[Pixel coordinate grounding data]

* * *

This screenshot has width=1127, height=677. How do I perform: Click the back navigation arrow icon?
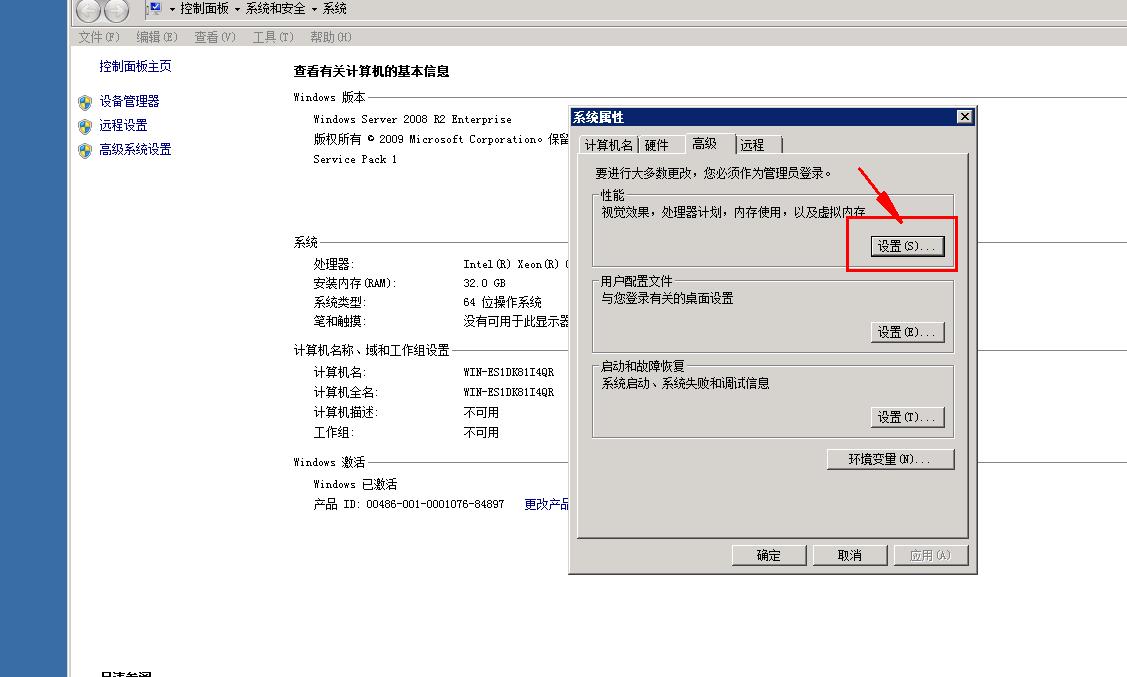pyautogui.click(x=88, y=9)
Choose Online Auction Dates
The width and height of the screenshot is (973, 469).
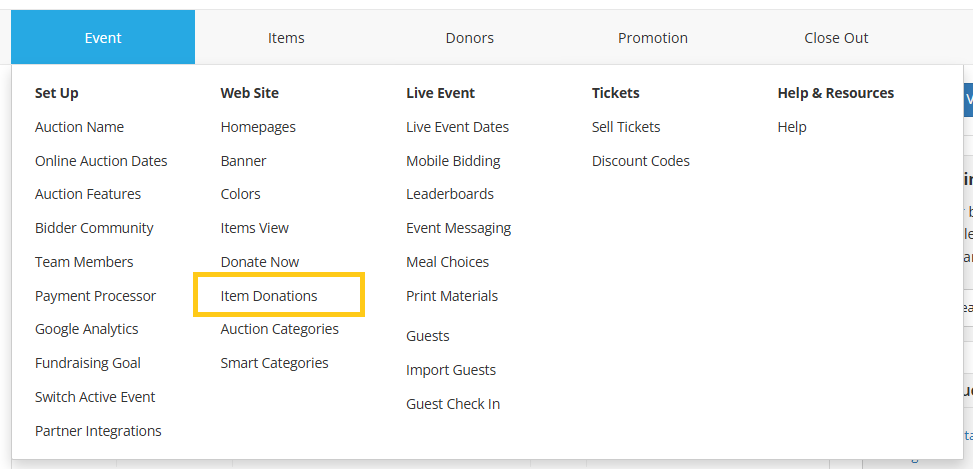coord(101,161)
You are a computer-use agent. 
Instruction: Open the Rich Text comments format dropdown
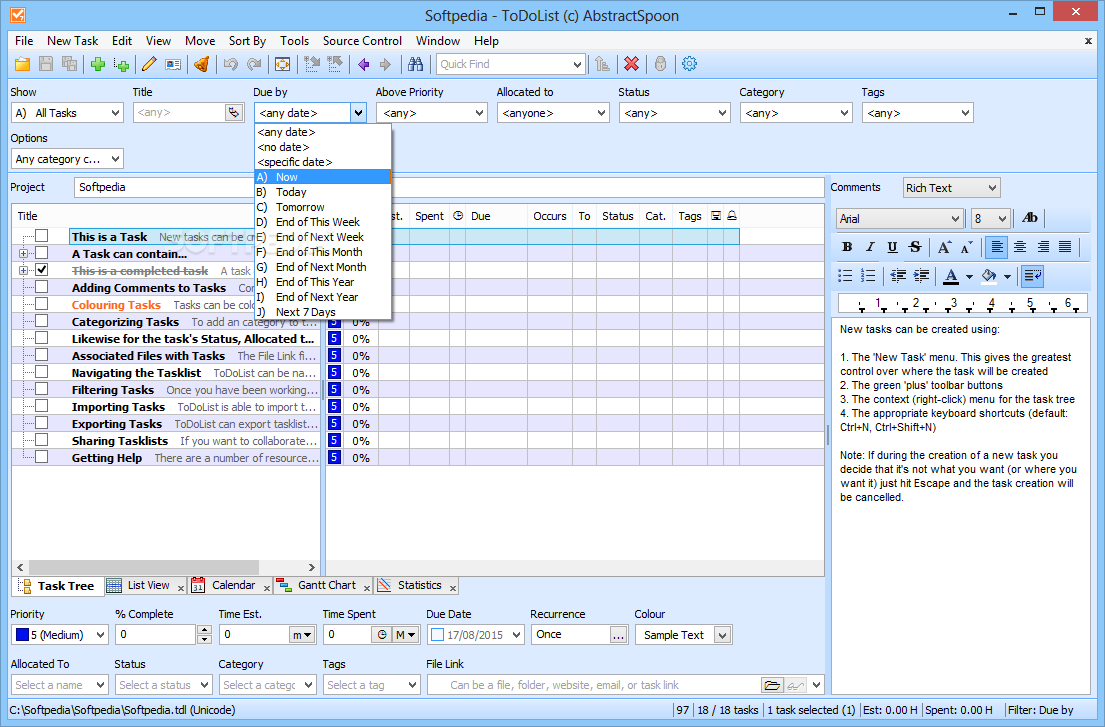click(950, 188)
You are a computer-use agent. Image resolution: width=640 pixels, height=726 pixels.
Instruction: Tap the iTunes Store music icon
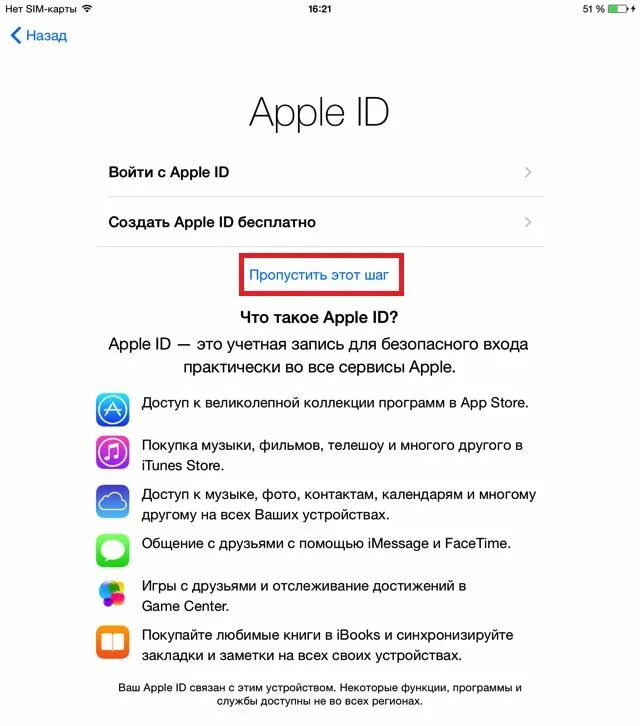(x=113, y=452)
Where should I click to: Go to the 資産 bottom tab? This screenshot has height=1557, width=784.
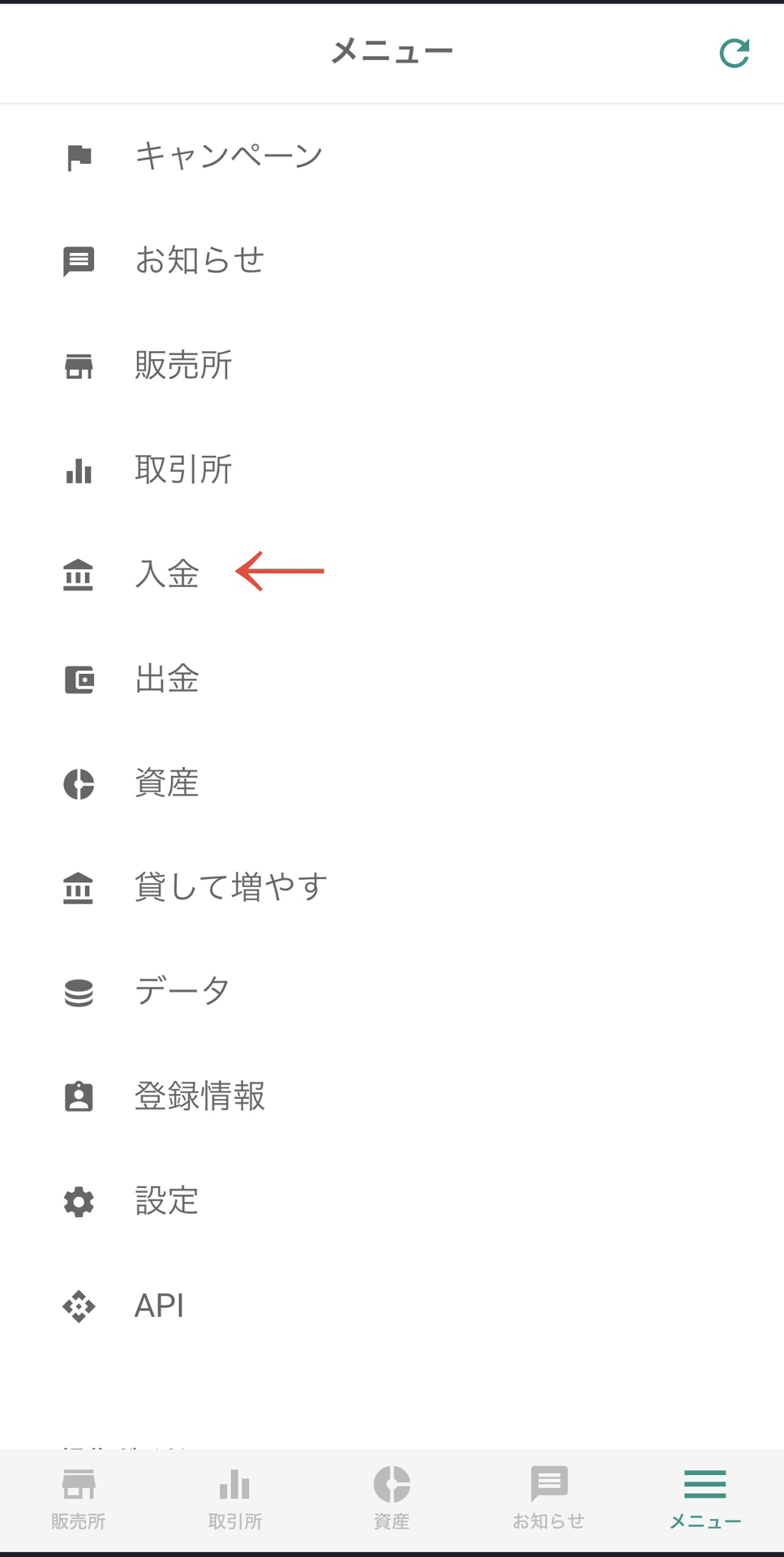tap(392, 1499)
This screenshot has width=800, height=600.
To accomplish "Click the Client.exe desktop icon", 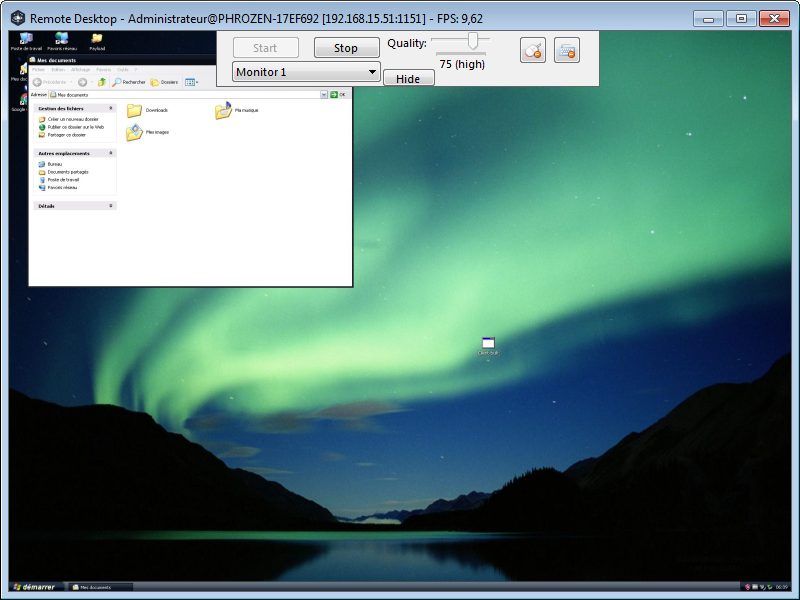I will point(488,344).
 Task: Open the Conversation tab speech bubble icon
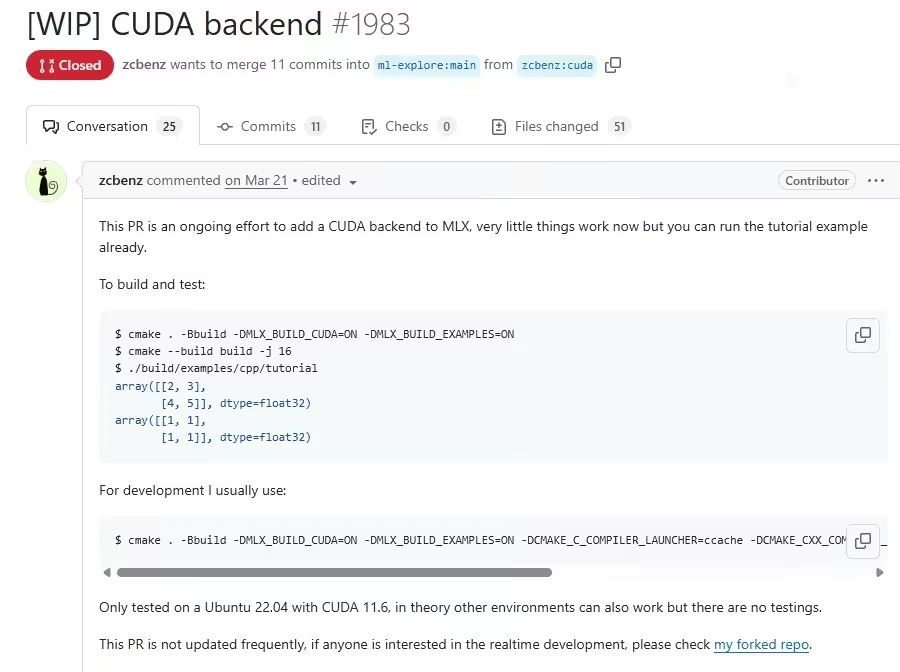tap(51, 126)
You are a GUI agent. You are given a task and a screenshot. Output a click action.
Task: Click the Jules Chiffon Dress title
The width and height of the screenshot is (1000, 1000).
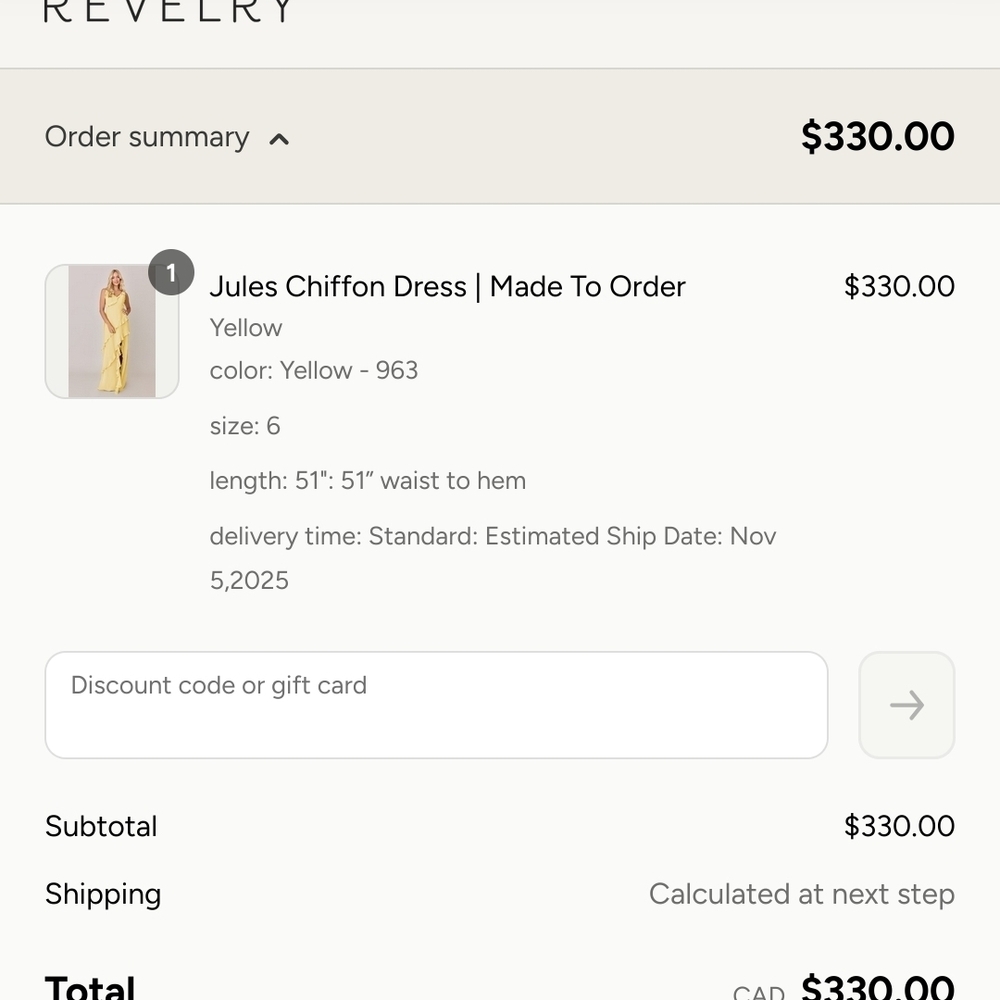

* * *

Work through the records above. Copy every line with the string "computer".

You are a computer-use agent. 
You are a computer-use agent. Image resolution: width=640 pixels, height=726 pixels.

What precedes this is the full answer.